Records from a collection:

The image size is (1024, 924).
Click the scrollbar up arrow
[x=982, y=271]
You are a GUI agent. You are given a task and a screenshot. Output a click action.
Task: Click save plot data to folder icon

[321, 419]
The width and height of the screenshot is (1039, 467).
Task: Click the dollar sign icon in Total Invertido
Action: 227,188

▶ Required action
Give back all of the entries above, unchanged in every word.

▶ Response to this exercise
The image size is (1024, 924).
Click the scrollbar up arrow
[x=982, y=271]
You are a GUI agent. You are given a task and a screenshot. Output a click action.
Task: Click save plot data to folder icon

[321, 419]
The width and height of the screenshot is (1039, 467).
Task: Click the dollar sign icon in Total Invertido
Action: 227,188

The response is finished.